D&D 5E Your Adventuring Party Names

ccs

41st lv DM
The sanctioned adventurers.
The party had to have a name for some in-game documents. This is the least stupid thing they agreed on....

In the Sunday PF game the party is becoming known as The Knights of Taldor.

But most parties I've played in or DMd for have never had names.
 

log in or register to remove this ad

ThunderDM

Banned
Banned
Duke Phelan's Warcamp, in which we played soliders in service to the duke
The Company of the White Star, a lore-based group of elves and half elves who explore ancient elven ruins
The Red Assembly, abyssal warlocks
The Black Star, infernal warlocks
Dexterous Dicky Fingers Gang, halfling thieves from Luskan
The Watchful Order of Magists and Protectors, lore-based mage guild
The Fallen Company, group of Revenants from a game intent on revenge
 


aco175

Legend
The Silver Swords was the PCs group and The Far Riders was an NPC group who kept trying to take credit from the PCs. The players kept calling them the Tall Tale Riders.

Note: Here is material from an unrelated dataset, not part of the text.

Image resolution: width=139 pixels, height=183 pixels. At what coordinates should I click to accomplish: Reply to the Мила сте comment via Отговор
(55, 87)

Other groups are the Defenders of Phandalin, The Lanceriders, The Double-Daggers, The Night Owls, and The Mystic Wolves
 

Lanliss

Explorer
My players have not gotten far enough along to actually name any of their teams. However, I do have an NPC adventuring party in my world named The Miniatures ("We deal with things bigger than us every day."), entirely made up of small sized creatures.
 

Lanefan

Victoria Rules
We've had various party names come and go over the years, some better than others:

The Enterprise Company (yes, named after the flippin' starship) - royal decree forced adventuring groups to incorporate (in effect) and this is the best they could come up with
Company of the Green Cloak - so named because during a session someone noticed that by sheer chance every mini in the party had been painted with a green cloak
The Lightbringers - this might have been a good idea if the party hadn't then immediately scattered to the four winds and formed new parties
Company of the Broken Soliloquy - a party started calling themselves this one day and I-as-DM still have no idea why, as I missed whatever conversation led up to it

Most of the time, though, when our games have multiple parties running concurrently we just use their usual geographical location* within the game world to refer to them e.g. the Northern party, the Eastern party, etc.; or if they're also being played concurrently on different nights it'll just be "the Friday group", "the Sunday group" etc.

* - which is right at the moment a tad confusing because both the game I play in and the game I DM have two main parties, in each case very clearly a "Northern" and a "Southern".

The Exiled - there were a number of places that for some reason wouldn't have us back
That just tells me you're doing it right! :)

Lan-"having been in parties that had no towns left in the realm that would allow us in, I can sympathize"-efan
 


Lylandra

Adventurer
Most of our groups didn't have a name, mostly because they wouldn't consider themselves adventuring groups.

Our Planescape adventurers were called Children of Sigil, although in the end the only true Sigilian would be our party's wizard while our rogue and our paladin came from Toril and our bard was originally Oerthian.
 

Nod_Hero

Explorer
Two of our most memorable recent team names;
1) 'Iron and Mana' had a balanced mix of melee and spell characters, so fit perfectly. Also let them come up with the (some say stupid, some say clever) battle cry of "WE ARE, I AM!"
2) Like a lot of folks we started 5e with Lost Mines.
SPOILER
The ruffian group known as the Red Brands was such a pain in our posteriors that when we finally broke them up we took their name to make sure they couldn't rise back to power. Thus the 'Band of the Red Brand' was named, and a lot of inside jokes commenced.